You are going for surgery and the surgeon gets to work without anaesthetic. That would be the reality if not for clinical research. From new medications and surgical techniques to high-tech medical equipment, advances in medical care and improvement to our health are products of clinical research. And without volunteers, none of this would have been possible.

At SingHealth IMU, researchers conduct early phase clinical trials to test which drugs or tests are more effective than others. Most of these trials require the participation of healthy volunteers.

Only after several phases of trials have been completed can a new drug or test be made available to patients who may benefit from it.

By participating in a clinical trial, you can be the seed of new treatments and even cures that bring new hope to patients.


Why we need volunteers for clinical trials?

Volunteers form the basis of clinical trials and their participation is crucial.  Researchers need data and materials from volunteers – both healthy individuals and patients with specific medical conditions – to be able to answer questions about health and disease, such as: 
Does this potential new treatment work better than existing ones?
Is this a more effective way of diagnosing diseases and health problems at an earlier stage? 

Potential new treatments are first studied in the laboratory and in animal models to help gather as much information as possible about them.
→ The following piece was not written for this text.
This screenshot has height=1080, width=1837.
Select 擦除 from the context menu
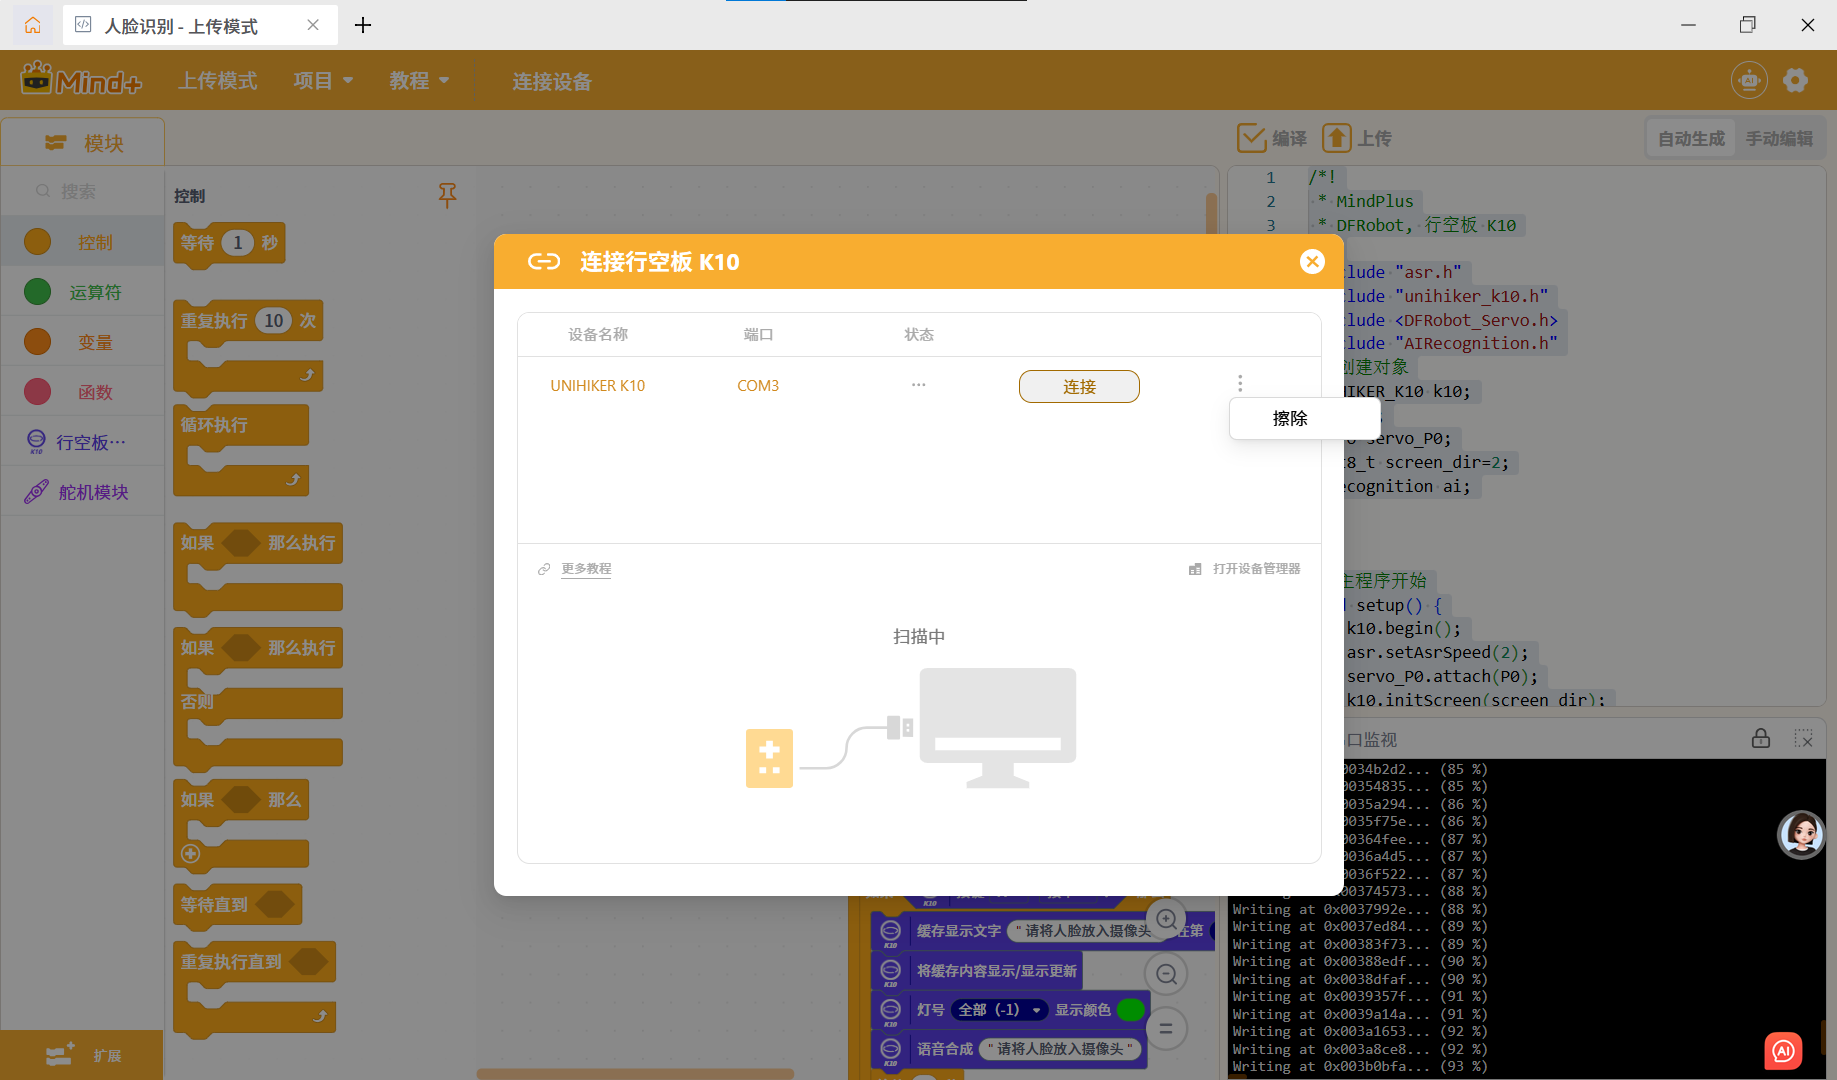pos(1290,418)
If this information shows promise, then the potential new treatments are then tested in human volunteers. 

The first stage of clinical trials usually involves testing in healthy volunteers, and starts with very small doses to observe the safety and effectiveness of the potential new treatment in humans.  As the research progresses, it is introduced to patients with the medical condition it is intended for and tested in more people to ensure that it is effective and safe. 

Because SingHealth IMU focuses on early phase clinical trials, most of the studies the unit conducts require the participation of healthy volunteers. Most of our trials investigate potential new treatments and tests, such as biomarkers.


What are clinical trials?

A clinical trial is a medical research study that uses volunteers to test a new drug or screening tool.
Clinical trials are roughly split into four phases:

Phase I

Also known as a proof-of-concept or first-in-man study. This is the first time that a potential new treatment is tested in humans. Phase I trials involve only small groups of volunteers and aim to establish how a new drug is absorbed and processed by the body and whether it is safe. These trials generally last only a few weeks.
Phase II

This phase involves more volunteers and tests whether the new drug is effective and safe.
Phase III

This phase involves thousands of patient volunteers who suffer from the condition the new drug is aimed at and can last several years. Phase III trials often randomise patient volunteers to different study arms, so that researchers can learn whether the new drug is better than existing treatments. After phase III trials are completed, all the data that has been collected is submitted to regulatory bodies, such as the US Food & Drug Administration or the Health Sciences Authority in Singapore, for approval. If the regulatory body approves the drug, it can be sold to patients.
Phase IV

This phase is also known as the post-marketing phase. This evaluates how effective the drug is when used by patients in non-clinical trial situations. These studies involve tens of thousands of people and can last several decades.